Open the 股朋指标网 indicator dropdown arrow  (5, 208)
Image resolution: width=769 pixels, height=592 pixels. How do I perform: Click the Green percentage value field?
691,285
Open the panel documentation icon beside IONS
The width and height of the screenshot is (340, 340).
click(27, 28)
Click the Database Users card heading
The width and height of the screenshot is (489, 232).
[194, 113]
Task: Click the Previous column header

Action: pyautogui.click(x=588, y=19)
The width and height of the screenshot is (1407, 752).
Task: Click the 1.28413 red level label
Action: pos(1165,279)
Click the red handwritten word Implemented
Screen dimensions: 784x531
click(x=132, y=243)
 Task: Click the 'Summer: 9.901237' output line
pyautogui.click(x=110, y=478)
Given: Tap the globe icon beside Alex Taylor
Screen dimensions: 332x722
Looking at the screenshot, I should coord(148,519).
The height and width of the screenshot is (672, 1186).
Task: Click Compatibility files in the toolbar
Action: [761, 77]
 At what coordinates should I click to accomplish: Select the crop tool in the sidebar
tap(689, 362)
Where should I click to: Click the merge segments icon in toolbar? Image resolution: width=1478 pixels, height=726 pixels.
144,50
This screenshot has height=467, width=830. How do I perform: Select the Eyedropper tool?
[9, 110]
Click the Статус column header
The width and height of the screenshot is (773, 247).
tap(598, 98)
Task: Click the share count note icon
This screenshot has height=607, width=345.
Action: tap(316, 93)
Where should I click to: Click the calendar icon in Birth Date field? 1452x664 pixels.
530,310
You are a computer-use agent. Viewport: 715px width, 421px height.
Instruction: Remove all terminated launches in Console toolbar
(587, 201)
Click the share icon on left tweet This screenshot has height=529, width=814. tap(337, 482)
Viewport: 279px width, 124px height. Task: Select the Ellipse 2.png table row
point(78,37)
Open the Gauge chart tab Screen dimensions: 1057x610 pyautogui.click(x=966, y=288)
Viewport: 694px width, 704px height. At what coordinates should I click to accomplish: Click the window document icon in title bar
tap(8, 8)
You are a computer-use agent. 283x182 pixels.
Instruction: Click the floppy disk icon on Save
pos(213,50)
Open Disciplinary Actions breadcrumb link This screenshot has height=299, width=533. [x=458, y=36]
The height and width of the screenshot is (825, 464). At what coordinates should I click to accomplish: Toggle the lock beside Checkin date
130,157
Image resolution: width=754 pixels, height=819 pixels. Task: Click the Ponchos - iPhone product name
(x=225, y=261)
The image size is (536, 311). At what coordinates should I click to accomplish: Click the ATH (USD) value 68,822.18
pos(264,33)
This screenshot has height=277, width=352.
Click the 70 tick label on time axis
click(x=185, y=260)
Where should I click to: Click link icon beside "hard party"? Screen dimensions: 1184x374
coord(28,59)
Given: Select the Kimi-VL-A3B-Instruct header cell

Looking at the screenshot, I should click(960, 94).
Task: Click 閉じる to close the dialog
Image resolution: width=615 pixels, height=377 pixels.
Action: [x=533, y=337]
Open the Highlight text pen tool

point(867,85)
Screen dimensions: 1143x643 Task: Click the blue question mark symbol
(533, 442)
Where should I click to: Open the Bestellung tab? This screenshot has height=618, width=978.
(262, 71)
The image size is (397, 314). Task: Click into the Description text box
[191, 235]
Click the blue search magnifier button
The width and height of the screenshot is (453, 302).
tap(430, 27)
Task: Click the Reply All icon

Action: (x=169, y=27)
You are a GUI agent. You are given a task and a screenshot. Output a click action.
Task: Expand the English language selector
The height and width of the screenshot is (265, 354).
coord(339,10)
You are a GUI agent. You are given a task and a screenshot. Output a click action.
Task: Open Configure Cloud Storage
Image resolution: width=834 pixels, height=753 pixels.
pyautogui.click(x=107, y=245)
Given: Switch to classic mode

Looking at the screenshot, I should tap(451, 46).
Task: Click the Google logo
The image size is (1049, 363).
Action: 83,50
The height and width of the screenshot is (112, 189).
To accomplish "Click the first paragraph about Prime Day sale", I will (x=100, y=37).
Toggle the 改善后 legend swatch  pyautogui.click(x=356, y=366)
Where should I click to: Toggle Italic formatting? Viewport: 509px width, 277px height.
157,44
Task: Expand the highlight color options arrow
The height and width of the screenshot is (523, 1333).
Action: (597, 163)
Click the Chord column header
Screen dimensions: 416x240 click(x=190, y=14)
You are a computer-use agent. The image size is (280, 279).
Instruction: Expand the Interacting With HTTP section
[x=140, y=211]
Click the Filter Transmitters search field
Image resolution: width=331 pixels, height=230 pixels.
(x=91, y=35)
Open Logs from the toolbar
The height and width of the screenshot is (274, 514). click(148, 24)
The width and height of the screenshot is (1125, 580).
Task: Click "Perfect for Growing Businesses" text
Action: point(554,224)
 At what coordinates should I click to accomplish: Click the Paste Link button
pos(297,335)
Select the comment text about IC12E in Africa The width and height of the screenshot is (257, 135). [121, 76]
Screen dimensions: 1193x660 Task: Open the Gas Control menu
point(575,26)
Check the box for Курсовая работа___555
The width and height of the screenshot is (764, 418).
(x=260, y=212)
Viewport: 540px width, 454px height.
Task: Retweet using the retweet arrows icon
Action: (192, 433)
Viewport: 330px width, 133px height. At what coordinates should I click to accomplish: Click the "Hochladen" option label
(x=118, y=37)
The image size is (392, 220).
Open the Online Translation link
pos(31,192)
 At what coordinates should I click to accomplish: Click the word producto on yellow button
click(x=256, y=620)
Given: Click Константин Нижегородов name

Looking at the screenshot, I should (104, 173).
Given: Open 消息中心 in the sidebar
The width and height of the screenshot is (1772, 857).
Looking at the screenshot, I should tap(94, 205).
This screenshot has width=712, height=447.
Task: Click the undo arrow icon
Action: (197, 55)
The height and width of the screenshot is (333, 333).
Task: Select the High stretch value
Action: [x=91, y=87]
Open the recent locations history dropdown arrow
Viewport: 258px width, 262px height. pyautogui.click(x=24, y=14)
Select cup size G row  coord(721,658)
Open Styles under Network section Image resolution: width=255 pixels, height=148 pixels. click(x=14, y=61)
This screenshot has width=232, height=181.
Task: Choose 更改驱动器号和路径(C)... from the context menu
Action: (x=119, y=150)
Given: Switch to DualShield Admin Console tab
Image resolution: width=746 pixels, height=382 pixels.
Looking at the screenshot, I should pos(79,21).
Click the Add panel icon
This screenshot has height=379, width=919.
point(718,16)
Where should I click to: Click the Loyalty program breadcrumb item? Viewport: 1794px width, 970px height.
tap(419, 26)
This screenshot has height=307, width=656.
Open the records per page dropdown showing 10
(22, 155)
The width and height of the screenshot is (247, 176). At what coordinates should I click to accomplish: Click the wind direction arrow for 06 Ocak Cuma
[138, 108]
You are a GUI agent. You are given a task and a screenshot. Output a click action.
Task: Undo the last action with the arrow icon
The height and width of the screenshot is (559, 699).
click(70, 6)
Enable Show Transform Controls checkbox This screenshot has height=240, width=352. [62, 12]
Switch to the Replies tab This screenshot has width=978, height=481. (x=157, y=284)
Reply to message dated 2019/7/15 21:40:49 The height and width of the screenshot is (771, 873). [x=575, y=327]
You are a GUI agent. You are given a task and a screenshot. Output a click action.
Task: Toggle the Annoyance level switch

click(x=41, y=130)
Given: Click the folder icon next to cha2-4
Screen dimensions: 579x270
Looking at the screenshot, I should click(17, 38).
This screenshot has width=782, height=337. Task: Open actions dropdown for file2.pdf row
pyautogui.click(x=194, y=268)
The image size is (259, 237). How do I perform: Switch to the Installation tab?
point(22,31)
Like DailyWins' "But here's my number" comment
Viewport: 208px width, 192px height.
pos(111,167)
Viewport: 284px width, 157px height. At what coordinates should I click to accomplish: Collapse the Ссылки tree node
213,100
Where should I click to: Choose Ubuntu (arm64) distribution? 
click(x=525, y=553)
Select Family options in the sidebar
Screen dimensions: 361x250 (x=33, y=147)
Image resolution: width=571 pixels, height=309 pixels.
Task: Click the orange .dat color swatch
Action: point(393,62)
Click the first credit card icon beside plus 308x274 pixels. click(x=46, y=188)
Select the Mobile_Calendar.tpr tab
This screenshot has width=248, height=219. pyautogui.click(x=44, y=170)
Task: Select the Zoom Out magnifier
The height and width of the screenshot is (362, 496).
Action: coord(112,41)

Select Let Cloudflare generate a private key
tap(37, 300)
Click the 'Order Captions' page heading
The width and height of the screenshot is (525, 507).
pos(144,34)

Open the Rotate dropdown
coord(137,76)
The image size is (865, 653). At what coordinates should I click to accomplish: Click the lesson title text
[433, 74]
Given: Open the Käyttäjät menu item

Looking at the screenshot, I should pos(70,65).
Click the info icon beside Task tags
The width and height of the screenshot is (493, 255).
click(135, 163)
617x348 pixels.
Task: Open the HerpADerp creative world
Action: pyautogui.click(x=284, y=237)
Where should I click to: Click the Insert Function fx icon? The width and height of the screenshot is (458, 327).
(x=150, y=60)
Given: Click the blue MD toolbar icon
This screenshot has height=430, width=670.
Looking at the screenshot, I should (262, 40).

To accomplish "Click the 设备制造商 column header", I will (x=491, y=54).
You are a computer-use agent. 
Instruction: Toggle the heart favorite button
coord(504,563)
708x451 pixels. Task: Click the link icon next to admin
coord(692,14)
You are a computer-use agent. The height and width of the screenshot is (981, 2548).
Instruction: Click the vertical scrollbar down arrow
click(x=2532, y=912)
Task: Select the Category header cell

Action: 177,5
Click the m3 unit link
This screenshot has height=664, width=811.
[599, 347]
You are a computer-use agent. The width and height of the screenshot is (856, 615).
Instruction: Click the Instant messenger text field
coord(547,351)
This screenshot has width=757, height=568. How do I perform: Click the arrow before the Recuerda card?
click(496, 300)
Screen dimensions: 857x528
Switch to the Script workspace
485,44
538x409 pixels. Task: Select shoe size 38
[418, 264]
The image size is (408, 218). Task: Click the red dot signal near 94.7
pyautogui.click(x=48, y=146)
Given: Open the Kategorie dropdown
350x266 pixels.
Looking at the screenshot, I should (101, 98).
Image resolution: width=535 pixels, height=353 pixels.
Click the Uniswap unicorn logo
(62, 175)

◆ **ACTION ITEM**
Please copy the lines above from the line with "Viewport: 694px width, 704px" up to and including the line with "This screenshot has height=277, width=352.", exactly as written and with nothing else.

◆ **ANSWER TO THE EXERCISE**
Viewport: 694px width, 704px height. At what coordinates should I click to accomplish: Click the window document icon in title bar
tap(8, 8)
You are a computer-use agent. 283x182 pixels.
Instruction: Click the floppy disk icon on Save
pos(213,50)
Open Disciplinary Actions breadcrumb link This screenshot has height=299, width=533. [x=458, y=36]
The height and width of the screenshot is (825, 464). At what coordinates should I click to accomplish: Toggle the lock beside Checkin date
130,157
Image resolution: width=754 pixels, height=819 pixels. Task: Click the Ponchos - iPhone product name
(x=225, y=261)
The image size is (536, 311). At what coordinates should I click to accomplish: Click the ATH (USD) value 68,822.18
pos(264,33)
This screenshot has height=277, width=352.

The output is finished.